Discreta epopeia da vida contemporânea
- Isabella Ferrarese
- 25 de ago. de 2024
- 3 min de leitura

“Agora é minha vez. A história de uma das minhas loucuras” — Delírios II, Arthur Rimbaud
Esfacelam minhas aventuras como sangram os sonhos dos que sonham
Exaltação, louvação demagógica
Eu me deixo levar, ah como eu me perco
nessas diatribes de gesto que me deixam sem palavras!
Se tratava de um indissimulável desprezo pela massamorda humana sedenta pela mais laboriosa genialidade capitalizada em formato dos mais insofismáveis sofismas
Como a mídia preenche a minha vida! Como eu me consubstancio com a multidão!
Mas divago. Sim sobre minha aventura, sim
Ela começava como começam as grandes discretas epopeias da vida contemporânea
Eu pensava nas grandes aventuras clássicas
Nos mares profundos, nas criaturas quiméricas, na glória voluptuosa
Eu fechava os olhos, me perdia em sonhos distantes e assim que os abria me via atravessando o mais monumental dos engarrafamentos modernos!
Toda a minha motivação era então alimentada pelo odioso movimento dos exaltados e pelos elogiosos comentários alheios
Todo dia era, em verdade, uma aventura, de forma que eu não conto uma aventura em específico e sim a essência de todas essas ditas loucuras
Difícil, nos tempos de então, era reencontrar minhas verdadeiras personalidades naquelas searas tão pitorescas
Poderia fazer qualquer coisa, me tornar qualquer pessoa, e o impensável era tortuoso de se pensar
O mundo se abria, concebiam-se mil ideias
Mas me apegava ao passado e as lágrimas vertiam copiosamente
Chorava pelo imprevisível, louco e imaginado destino que escapou das minhas cuidadosas mãos
Desferimentos de ataques calculados pela superindustria do imaginário
Mesmo as mais insignificantes trivialidades me lembravam dos meus grandes feitos, joias passadas e indeliberações futuras
E os insofismáveis sofismas marcavam uma presença de época nas aventuras de então Ah, mas como me soavam de uma nefasticidade ímpar esses insofismáveis sofismas das pífias personalidades de renome!
Haviam dias que matavam
Os mistérios que se pensavam muito antigos se desvelavam de uma só vez na minha frente
Por onde andava a graça?
A graça se debatia em barrancos mortais e os mistérios de outrora não eram de tamanha envergadura
Ah, como eu me decepcionava com o desdouro do cotidiano e com as historinhas de aventurinhas de ônibus e de cidade!

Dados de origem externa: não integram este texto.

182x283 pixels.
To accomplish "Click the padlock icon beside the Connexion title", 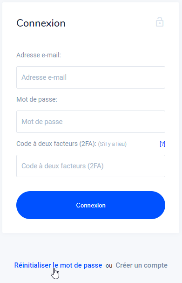I will [160, 22].
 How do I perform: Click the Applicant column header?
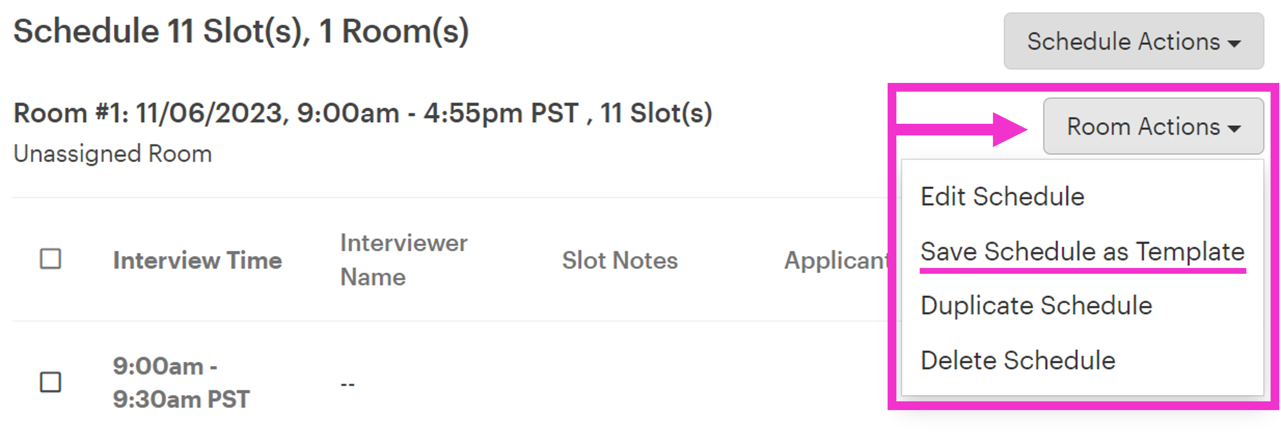click(836, 260)

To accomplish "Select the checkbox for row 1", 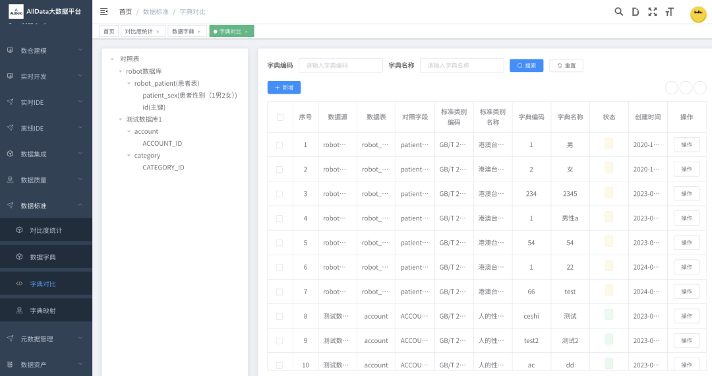I will point(280,145).
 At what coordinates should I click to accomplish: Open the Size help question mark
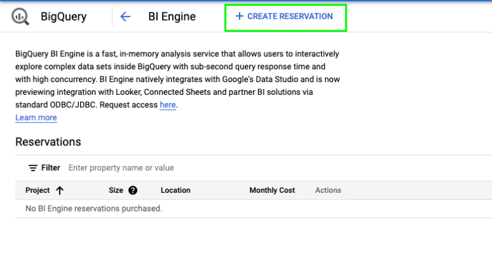coord(133,190)
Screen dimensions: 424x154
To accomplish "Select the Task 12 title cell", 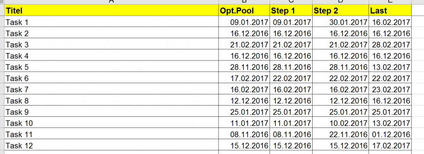I will [x=112, y=146].
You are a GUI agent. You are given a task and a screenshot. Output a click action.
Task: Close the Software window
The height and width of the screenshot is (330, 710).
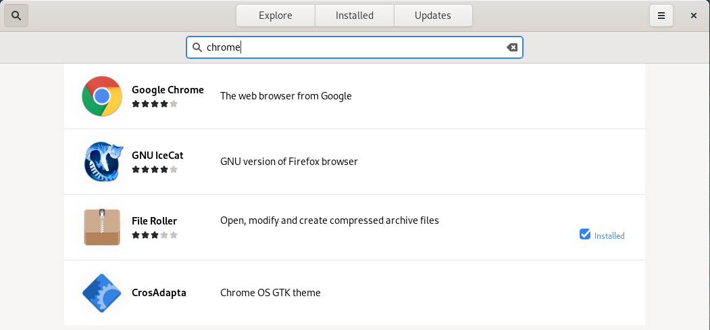pos(694,16)
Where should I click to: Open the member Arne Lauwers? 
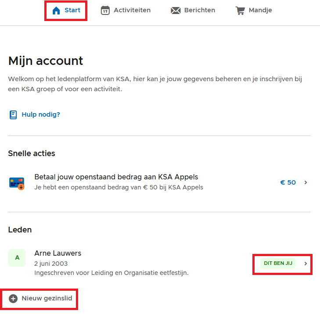tap(58, 253)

E quando me vinham com essas grandes pequenas histórias, eu já não mais deixava transparecer meus besteiróis usuais
Autocensura
Quando vinham com os insofismáveis sofismas eu fazia questão de sofismar o insofismável
Afinal, com um gênio desses, precisamente tudo era possível, e quem seria aquele a me contrariar?
Da janela do meu pobre ônibus tinha um assento direto ao fim das minhas aventuras, das minhas historinhas
Foi isso que me aconteceu, uma genuína promessa de fim dos tempos, aventuras
Sonhos se desgastavam com um mero suspiro, com um meríssimo comentário
Quaisquer grandes feitos, quaisquer estátuas, quaisquer nomes soavam cobertos pela humanidade nas suas lágrimas e decadência mais patéticas
O vermelho e o preto se misturavam sem mais mistérios
Pouco me impressionava
E meus contos eram, então, das minhas remotas aventuras cuja só a memória atestava sua vivacidade
De tempos remotos observava minha ingenuidade acenar cada vez mais longe
Mas os tempos de crises chegam ao fim
Nada mais é realmente insustentável
E, de desgraçada natureza, tudo é insuportavelmente suportável
Chegava, ao fim das minhas desventuras, à minha Ítaca contemporânea!
Eu chegava então em um singelo ônibus à minha romântica faculdade…
É, é mesmo, minha aventura não se passava de umas questões de existência…
O texto joga com a ironia, o lirismo e o desespero, numa tentativa de dar voz a uma geração sufocada pela monotonia e pelo prosaísmo do mundo moderno.